You don’t like the way your kids are behaving.
Your mate did not do the promised thing and now it’s on your plate.
Your elderly parents need care giving and don’t understand the demands on your time.
Many are the occasions when we would be wise to press PAUSE, instead of flying off the handle with a knee-jerk reaction to what’s going on, or instantly falling into insecurity or resentment. How often do we find ourselves in moments of urgency, dealing with the expectation of others, or in resistance and peeved about what’s happening? We can feel disappointed, angry, or put upon. Sometimes we act immediately, as if we have no choice.
I’m suggesting a healthy PAUSE for our own well-being, and if it helps others, that’s great, too. (It probably will.)
Let’s call it an Emotional Remote!
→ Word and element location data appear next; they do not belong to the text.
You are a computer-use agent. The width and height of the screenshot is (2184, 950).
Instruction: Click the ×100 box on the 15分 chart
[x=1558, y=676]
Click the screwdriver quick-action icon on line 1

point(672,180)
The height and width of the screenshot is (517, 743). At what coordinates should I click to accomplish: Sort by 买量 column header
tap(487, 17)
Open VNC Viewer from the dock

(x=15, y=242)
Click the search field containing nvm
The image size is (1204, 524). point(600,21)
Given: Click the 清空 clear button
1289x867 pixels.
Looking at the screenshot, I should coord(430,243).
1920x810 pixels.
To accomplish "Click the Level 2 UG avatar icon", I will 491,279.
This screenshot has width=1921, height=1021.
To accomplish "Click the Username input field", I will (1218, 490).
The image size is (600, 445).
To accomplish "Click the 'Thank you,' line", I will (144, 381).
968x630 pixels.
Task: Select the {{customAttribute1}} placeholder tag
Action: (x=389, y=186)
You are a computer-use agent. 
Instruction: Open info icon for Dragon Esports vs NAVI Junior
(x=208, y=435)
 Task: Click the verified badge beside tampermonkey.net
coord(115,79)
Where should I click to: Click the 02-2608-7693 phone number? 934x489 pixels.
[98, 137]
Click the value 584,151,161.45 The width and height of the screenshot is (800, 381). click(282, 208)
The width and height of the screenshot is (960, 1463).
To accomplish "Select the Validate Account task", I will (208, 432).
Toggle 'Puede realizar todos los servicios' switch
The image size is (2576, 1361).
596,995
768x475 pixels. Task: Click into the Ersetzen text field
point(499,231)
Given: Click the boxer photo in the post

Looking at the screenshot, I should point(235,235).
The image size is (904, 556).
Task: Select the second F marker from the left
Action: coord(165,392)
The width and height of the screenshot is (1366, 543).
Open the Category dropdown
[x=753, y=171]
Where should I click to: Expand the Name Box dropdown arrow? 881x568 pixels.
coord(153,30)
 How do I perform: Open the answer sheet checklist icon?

Press PAUSE to stop the action or the drama –at least in our heads. PAUSE represents our personal power. It gives us the opportunity to respond of reacting. It gives us time to act in a way that will leave us feeling good about ourselves and how we handled things.
In the space between stimulus and response, we give ourselves a gift. First, this space can avoid any behavior we may come to regret, either in what we say or what we agree to. We’ve all been there, rehearsing later in our heads how we could have better handled a situation. It can save us from any number of less than constructive reactions. Second, we can become aware of several things, such as “What am I thinking right now?”, or perhaps more importantly, “What am I feeling right now? What do I really want to experience? What kind of person am I?”
Once we pause, here are the basic options. We can remain a victim to what’s happening, avoid it, change it, shift our perspective of it, or accept it. What will we choose?
PAUSE is the opportunity for our freedom and growth, if played right. We can become free of unwanted emotions we may be having, like resentment or frustration. We can opt for a better feeling thought about what’s happening, or we can have the presence of mind to leave the encounter if it means our safety- emotionally or physically- or if we need time to think before acting. Pause lets us see, too, if we are sweeping things under the rug for this occasion, knowing they will come back again. We consider the shift to what’s really important and what would bring the most satisfaction.
Take for example, the kids who are misbehaving. Hit PAUSE. Here is your point of power because there are many options beyond what originally wants to come from you. If you picture a mirror on the forehead of each of your children and watch yourself as they see you, how would you react to you? Ah, there’s the value of a pause. You can decide who you want to be or become in that moment. You can decide the role model you want to be. Think of what you value most and act accordingly. If you want calm at bedtime, are you acting to create it in a way that is in keeping with calm? (You can’t have peace thinking thoughts of war!). Decide what’s important to you. Is it the need to be right? the need to be happy? to create harmony? to explain yourself well? Then, check to see that you behave in a manner that fits your objective.
In the end, you are creating your legacy, moment by moment, and the person you want to be. This situation has given you that opportunity. Give yourself the gift of PAUSE.